Dans quinze jours l’aventure démarre. J’ai un peu de mal à l’imaginer, bien au chaud dans mon salon.
Dans un premier temps la préparation de l’itinéraire permet de rêver sur des cartes absolument extraordinaires dévoilées par Google earth. Cette région d’Amérique du Sud vue du ciel ressemble à la lune voire à la planète Mars, que l’on appelle aussi la planète Rouge.
Je me donne encore une semaine de vacances dans les Vosges entre cueillette des cèpes et pêche à la truite dans le dernier lac encore ouvert à cette activité après le 15 septembre, le lac des Corbeaux. En fin de semaine prochaine, retour à Lyon et préparation du matériel, du vélo et de quoi réparer la casse; les habits, le couchage, la tente, le réchaud et les gamelles, les appareils photo, l’intégration des données dans le GPS et plein d’autre choses. Les bagages devront être le moins lourds possibles, mais ce sera autour des 25 kilogrammes.
* * *
■ CONSIGNES:
A) Recopiez le passage du texte sur les préparatifs du voyage qui commence par « Je me donne » et se poursuit jusqu'à « des 25 kilogrammes. ».
B) Dans le texte sur les préparatifs du voyage, mettez en anglais la phrase suivante : « Les bagages devront être le moins lourds possibles, mais ce sera autour des 25 kilogrammes. »
Les lignes ci-dessous ne servent pas à cet exercice.
* * *
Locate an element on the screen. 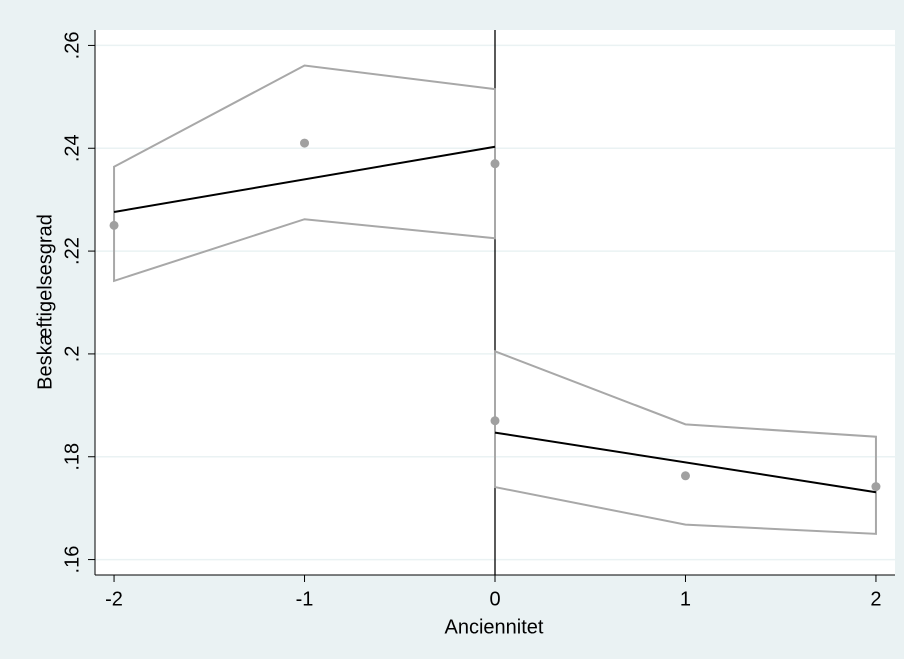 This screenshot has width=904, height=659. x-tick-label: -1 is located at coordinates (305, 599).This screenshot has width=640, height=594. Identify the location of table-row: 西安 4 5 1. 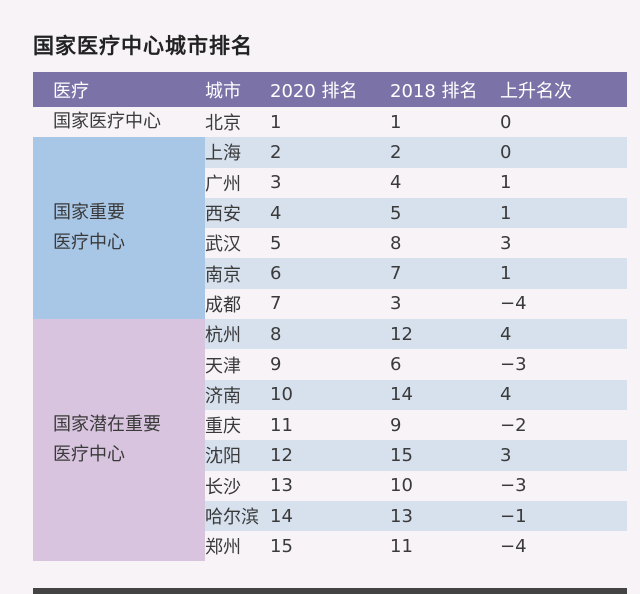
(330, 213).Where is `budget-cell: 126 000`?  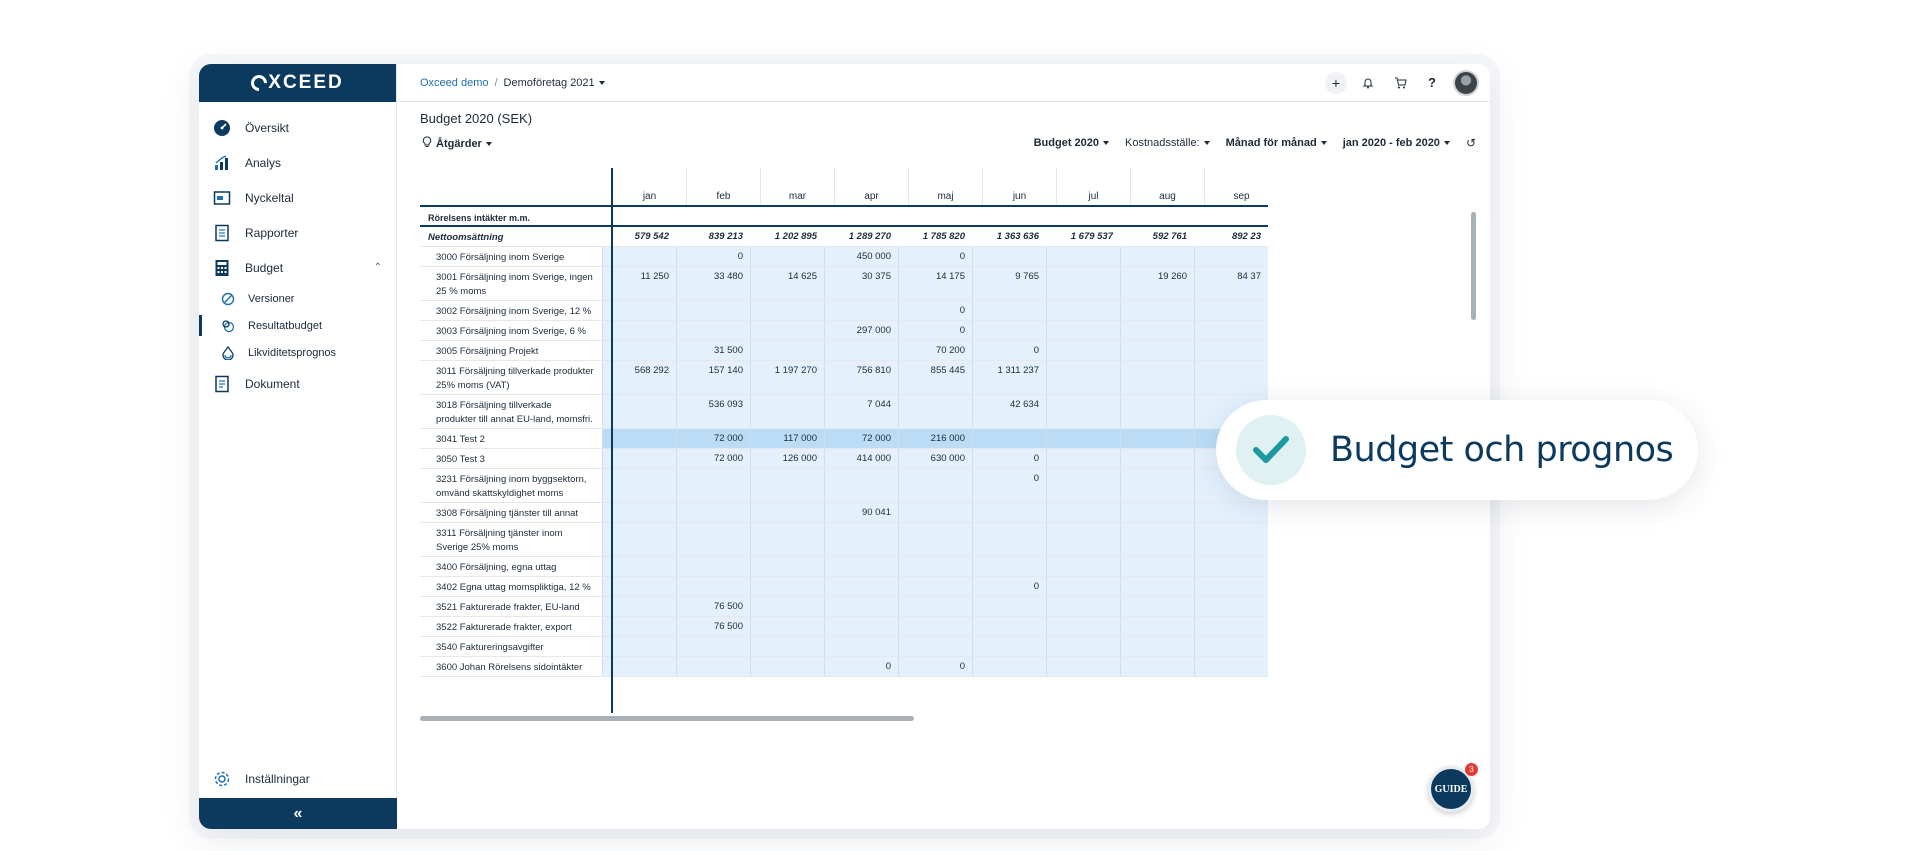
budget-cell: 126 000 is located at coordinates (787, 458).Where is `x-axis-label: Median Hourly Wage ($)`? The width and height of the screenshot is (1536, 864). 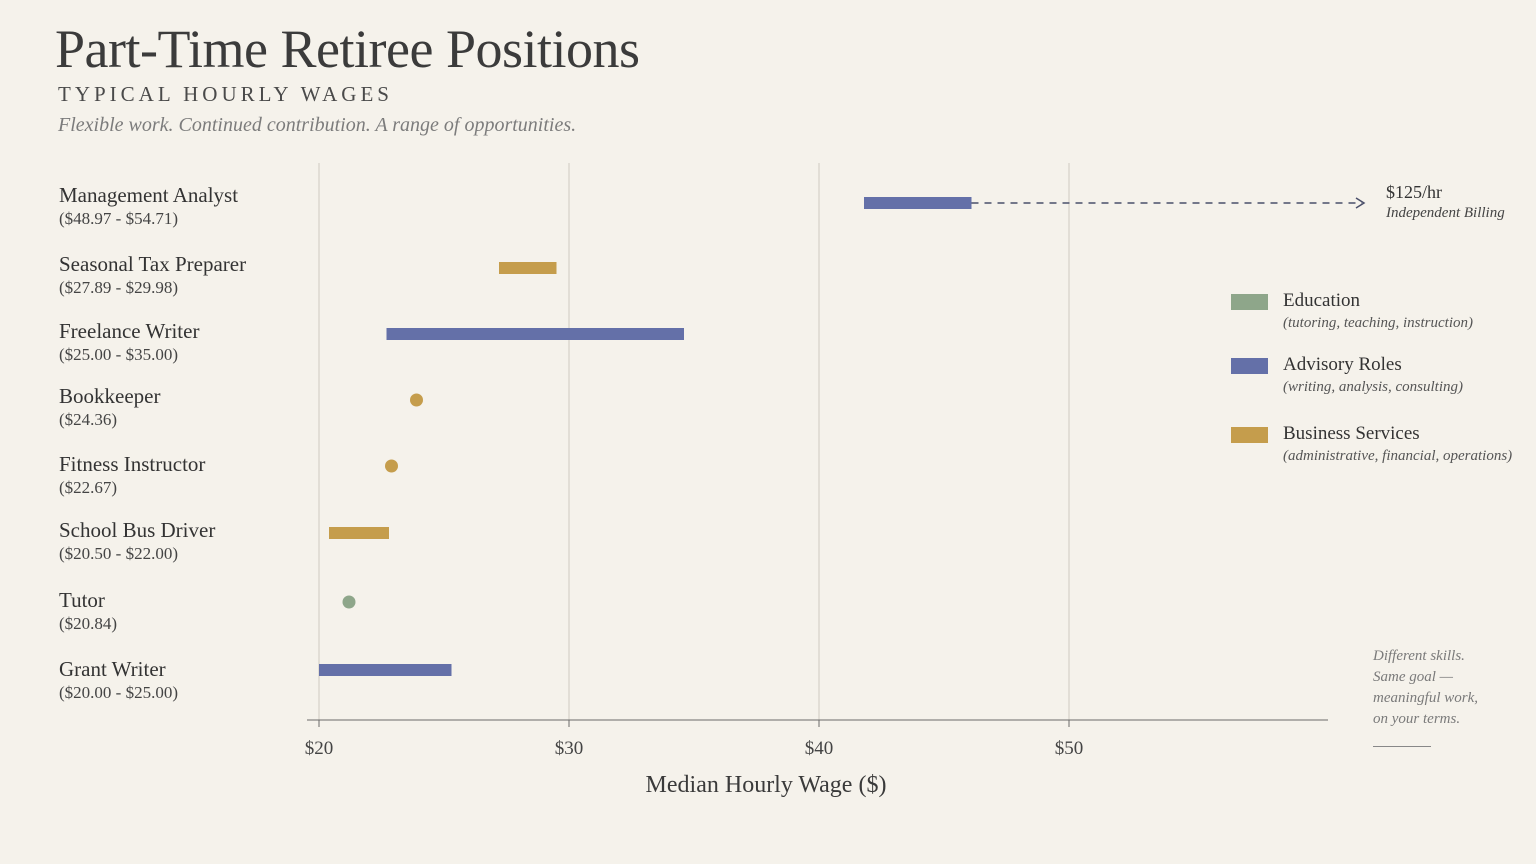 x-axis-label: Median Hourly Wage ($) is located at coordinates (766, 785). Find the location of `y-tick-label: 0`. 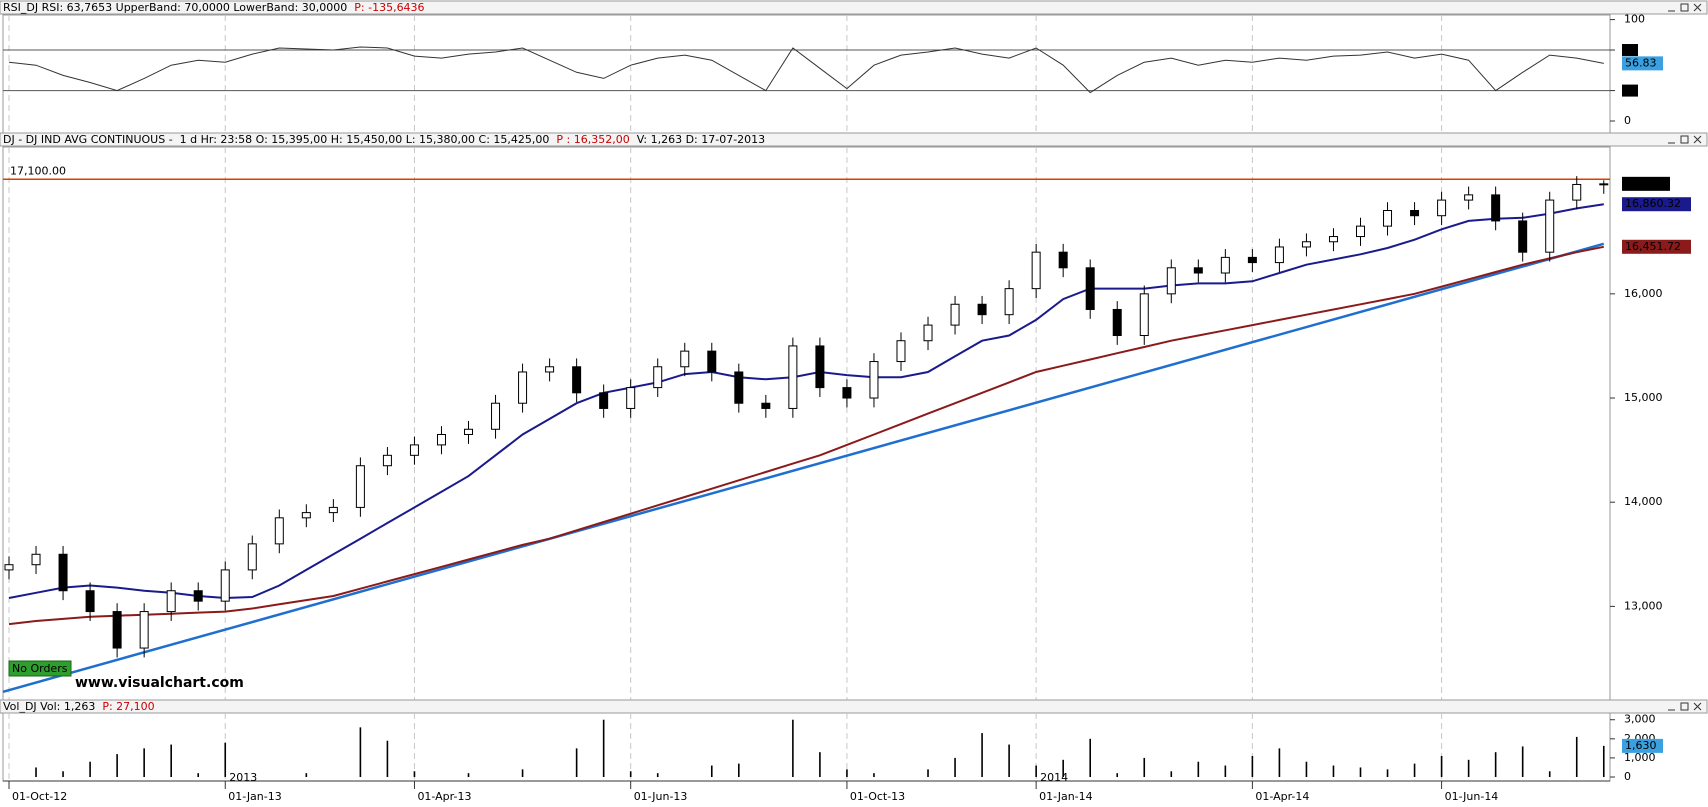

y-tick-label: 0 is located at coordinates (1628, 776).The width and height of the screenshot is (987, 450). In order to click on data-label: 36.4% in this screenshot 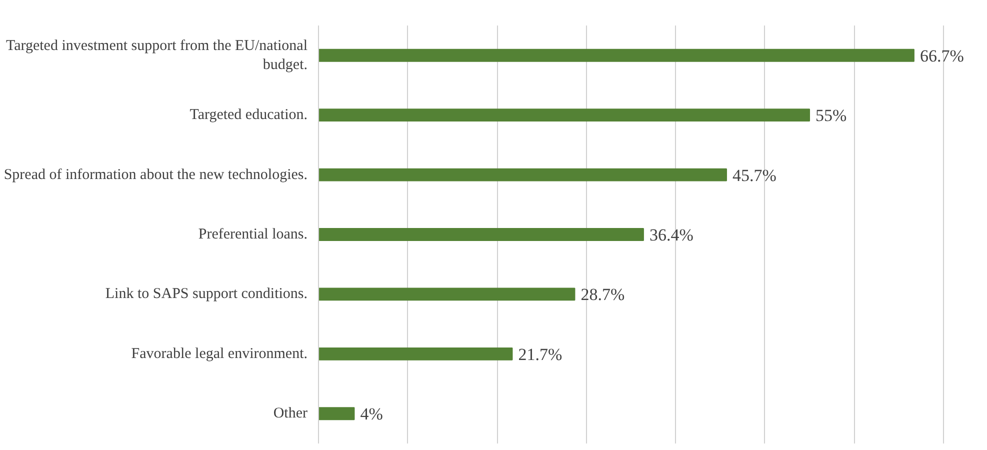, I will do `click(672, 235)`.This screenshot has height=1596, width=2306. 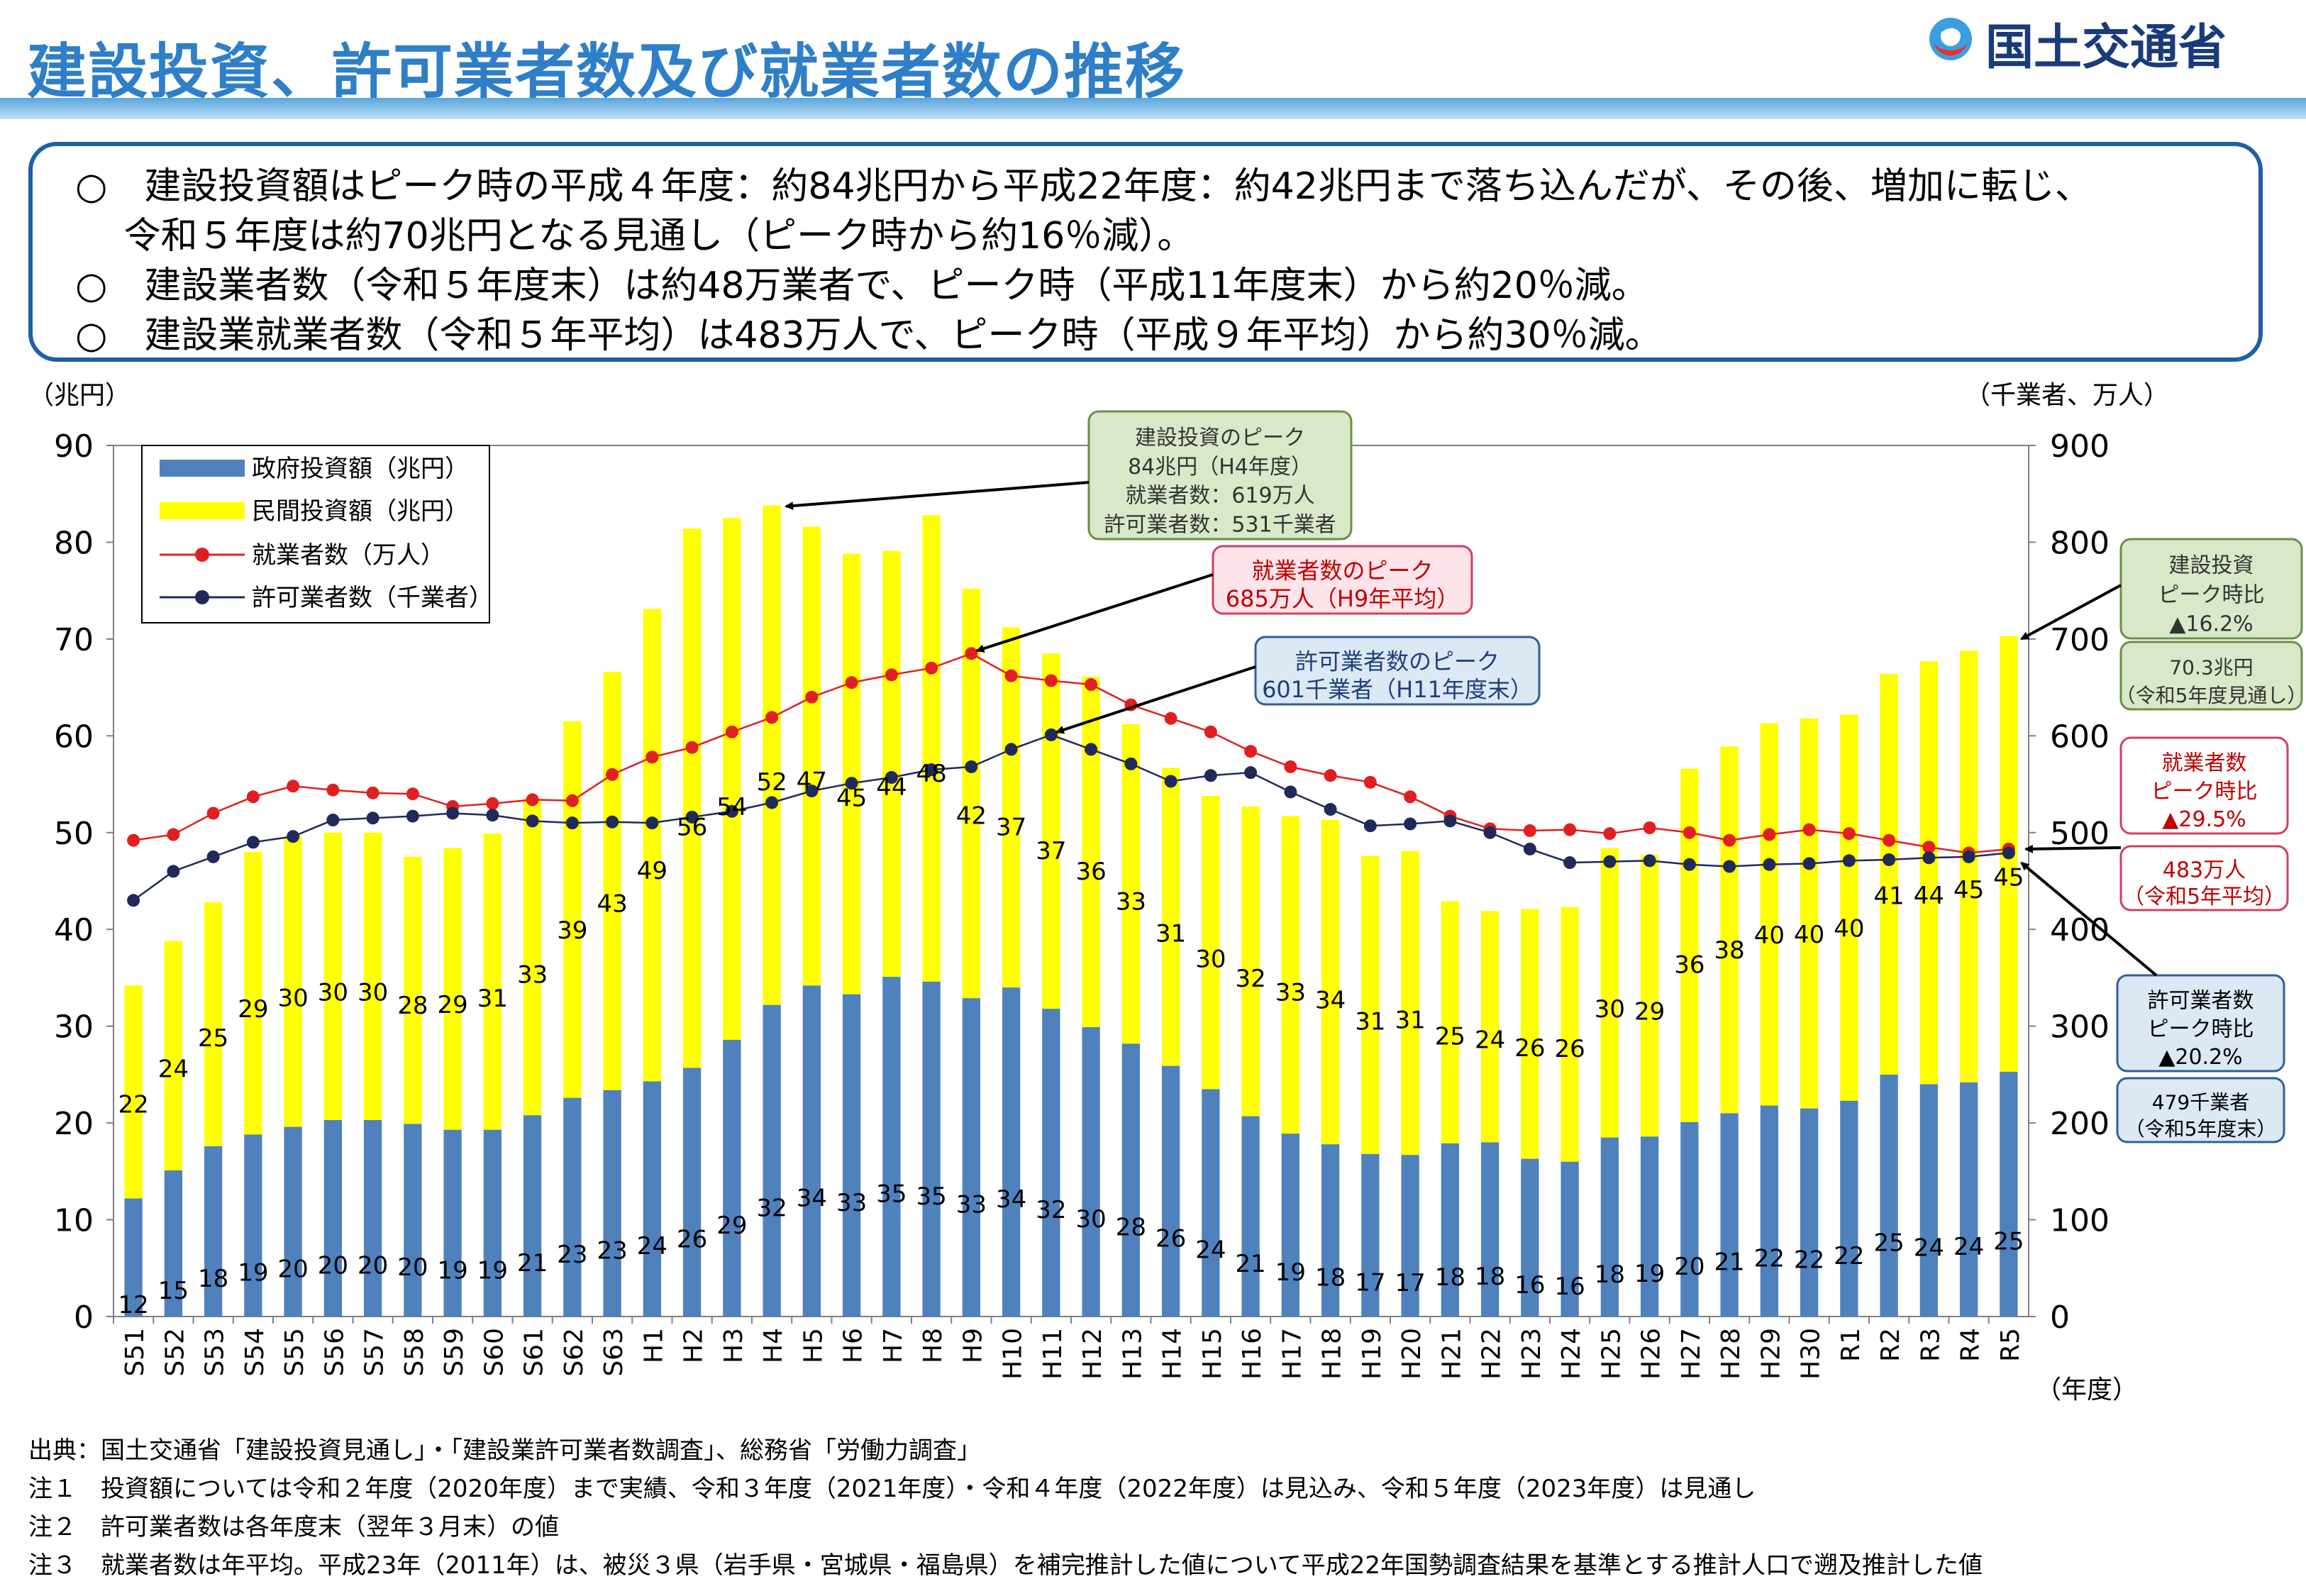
* * *
■ RÉPONSES:
A)
Je me donne encore une semaine de vacances dans les Vosges entre cueillette des cèpes et pêche à la truite dans le dernier lac encore ouvert à cette activité après le 15 septembre, le lac des Corbeaux. En fin de semaine prochaine, retour à Lyon et préparation du matériel, du vélo et de quoi réparer la casse; les habits, le couchage, la tente, le réchaud et les gamelles, les appareils photo, l’intégration des données dans le GPS et plein d’autre choses. Les bagages devront être le moins lourds possibles, mais ce sera autour des 25 kilogrammes.

B) The luggage will have to be as light as possible, but it will come to around 25 kilograms.